Instructions for the task:
Your answer should be the lines below from the one with "Click the pencil edit icon on profile photo" to the one with "Image resolution: width=791", both included, given again exactly and with nothing added.
Task data below:
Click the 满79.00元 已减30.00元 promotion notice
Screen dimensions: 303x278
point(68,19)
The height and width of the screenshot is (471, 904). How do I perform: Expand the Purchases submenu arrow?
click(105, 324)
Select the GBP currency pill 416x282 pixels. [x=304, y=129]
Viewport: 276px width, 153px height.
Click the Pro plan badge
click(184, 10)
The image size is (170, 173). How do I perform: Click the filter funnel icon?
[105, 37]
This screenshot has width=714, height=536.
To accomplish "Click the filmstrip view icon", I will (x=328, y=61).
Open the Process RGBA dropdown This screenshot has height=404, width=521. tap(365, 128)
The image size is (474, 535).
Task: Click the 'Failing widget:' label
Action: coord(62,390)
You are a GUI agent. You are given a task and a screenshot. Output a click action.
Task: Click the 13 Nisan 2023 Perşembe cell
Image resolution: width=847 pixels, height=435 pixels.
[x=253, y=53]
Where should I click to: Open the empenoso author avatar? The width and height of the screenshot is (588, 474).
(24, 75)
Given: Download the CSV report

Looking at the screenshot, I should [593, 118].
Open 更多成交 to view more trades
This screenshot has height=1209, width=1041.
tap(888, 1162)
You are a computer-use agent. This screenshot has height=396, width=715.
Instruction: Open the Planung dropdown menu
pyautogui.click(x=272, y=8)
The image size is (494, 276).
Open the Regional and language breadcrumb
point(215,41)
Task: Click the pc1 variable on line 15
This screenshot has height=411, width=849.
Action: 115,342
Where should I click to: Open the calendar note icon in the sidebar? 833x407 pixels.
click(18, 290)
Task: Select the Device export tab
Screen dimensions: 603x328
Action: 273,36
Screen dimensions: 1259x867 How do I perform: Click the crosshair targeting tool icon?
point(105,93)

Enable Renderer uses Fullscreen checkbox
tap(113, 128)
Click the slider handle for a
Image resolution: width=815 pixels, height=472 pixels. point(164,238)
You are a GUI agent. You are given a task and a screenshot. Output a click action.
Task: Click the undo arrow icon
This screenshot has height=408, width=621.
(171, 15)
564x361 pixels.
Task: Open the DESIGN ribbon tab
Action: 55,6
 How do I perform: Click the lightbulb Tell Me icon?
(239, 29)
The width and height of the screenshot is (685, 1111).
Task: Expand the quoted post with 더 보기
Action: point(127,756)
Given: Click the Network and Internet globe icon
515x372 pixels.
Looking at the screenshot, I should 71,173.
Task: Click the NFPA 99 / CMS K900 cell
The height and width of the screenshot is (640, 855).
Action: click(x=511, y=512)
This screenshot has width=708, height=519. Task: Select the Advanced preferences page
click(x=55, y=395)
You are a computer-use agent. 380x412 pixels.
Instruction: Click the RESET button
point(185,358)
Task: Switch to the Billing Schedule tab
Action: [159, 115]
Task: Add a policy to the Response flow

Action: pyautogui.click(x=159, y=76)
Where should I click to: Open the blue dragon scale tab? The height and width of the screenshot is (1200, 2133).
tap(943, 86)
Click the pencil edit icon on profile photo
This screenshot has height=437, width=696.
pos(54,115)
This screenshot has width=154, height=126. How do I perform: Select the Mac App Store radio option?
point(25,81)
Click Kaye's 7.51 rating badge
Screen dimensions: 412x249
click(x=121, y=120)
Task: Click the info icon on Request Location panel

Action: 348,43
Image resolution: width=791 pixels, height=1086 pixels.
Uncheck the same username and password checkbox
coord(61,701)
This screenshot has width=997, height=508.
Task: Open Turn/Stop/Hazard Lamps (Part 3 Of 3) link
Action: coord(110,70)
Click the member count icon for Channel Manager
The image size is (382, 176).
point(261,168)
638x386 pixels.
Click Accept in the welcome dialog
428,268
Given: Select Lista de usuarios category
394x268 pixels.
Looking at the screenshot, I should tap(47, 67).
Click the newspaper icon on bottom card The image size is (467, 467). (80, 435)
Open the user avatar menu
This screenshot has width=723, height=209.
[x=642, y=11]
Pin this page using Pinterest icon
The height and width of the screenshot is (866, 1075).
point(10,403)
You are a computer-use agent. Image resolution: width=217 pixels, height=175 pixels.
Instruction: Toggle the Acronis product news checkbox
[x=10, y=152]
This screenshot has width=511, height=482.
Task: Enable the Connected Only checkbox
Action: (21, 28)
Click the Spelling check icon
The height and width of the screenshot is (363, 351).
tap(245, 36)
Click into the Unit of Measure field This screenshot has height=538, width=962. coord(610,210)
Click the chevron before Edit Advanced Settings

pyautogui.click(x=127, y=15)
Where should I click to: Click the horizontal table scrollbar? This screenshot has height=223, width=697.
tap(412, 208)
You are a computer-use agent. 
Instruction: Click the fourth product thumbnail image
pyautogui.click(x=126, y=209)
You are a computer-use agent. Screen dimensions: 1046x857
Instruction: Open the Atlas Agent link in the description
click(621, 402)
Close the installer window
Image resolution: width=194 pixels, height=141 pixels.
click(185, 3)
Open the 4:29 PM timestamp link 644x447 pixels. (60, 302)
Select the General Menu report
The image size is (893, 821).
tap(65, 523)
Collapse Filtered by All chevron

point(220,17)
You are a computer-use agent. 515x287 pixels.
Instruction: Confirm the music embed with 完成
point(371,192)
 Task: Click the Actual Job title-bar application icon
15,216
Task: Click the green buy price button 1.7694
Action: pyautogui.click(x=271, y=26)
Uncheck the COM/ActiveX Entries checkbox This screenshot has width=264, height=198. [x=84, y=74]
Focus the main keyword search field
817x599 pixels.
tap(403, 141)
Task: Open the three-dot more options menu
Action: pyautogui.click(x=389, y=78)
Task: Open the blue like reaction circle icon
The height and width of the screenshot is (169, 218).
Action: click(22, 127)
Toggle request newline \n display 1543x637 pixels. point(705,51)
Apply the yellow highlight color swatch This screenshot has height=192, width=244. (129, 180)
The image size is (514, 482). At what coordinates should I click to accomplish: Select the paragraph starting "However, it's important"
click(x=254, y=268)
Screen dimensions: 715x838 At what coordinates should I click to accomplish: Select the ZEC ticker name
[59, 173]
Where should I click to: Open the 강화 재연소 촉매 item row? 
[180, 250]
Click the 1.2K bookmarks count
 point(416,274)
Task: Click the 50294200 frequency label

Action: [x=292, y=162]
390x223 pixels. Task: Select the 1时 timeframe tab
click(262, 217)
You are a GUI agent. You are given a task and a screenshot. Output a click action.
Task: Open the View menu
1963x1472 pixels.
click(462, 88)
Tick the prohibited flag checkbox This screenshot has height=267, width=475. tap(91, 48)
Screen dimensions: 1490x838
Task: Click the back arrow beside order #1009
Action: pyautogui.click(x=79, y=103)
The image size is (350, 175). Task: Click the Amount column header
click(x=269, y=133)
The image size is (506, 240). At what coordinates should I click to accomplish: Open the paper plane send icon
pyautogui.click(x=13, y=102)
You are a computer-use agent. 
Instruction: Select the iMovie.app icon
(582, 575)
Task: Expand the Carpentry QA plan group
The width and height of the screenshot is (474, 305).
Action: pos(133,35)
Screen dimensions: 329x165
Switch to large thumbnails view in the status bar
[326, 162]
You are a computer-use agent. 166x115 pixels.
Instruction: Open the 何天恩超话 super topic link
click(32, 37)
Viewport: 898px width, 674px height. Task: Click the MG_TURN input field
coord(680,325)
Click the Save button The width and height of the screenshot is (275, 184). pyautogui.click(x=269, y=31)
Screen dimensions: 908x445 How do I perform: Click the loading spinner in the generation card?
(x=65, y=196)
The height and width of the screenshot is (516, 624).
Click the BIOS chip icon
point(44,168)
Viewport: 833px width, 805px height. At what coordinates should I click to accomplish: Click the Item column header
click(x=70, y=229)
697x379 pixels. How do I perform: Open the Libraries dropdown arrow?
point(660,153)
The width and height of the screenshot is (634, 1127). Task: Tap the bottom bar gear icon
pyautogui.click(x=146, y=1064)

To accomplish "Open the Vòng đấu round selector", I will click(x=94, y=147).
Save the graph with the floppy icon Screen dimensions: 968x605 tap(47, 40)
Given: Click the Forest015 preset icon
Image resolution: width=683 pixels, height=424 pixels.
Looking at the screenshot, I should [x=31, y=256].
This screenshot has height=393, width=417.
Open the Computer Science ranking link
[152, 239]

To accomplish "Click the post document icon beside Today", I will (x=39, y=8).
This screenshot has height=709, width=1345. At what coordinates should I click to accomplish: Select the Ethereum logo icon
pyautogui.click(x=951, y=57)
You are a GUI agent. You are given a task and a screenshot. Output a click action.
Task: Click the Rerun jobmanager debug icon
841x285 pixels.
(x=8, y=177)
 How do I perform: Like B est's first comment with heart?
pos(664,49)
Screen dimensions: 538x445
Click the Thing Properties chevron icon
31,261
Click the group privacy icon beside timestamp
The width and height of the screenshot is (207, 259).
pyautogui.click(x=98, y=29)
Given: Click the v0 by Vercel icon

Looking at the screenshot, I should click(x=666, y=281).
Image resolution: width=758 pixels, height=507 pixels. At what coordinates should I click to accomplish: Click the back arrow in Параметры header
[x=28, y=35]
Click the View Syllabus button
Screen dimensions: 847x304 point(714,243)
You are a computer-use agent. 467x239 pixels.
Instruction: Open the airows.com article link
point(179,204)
End of Task data.
Solution for this exercise:
Click the pencil edit icon on profile photo
This screenshot has height=437, width=696.
pos(54,115)
This screenshot has width=154, height=126. How do I perform: Select the Mac App Store radio option?
point(25,81)
Click Kaye's 7.51 rating badge
Screen dimensions: 412x249
click(x=121, y=120)
Task: Click the info icon on Request Location panel

Action: 348,43
Image resolution: width=791 pixels, height=1086 pixels.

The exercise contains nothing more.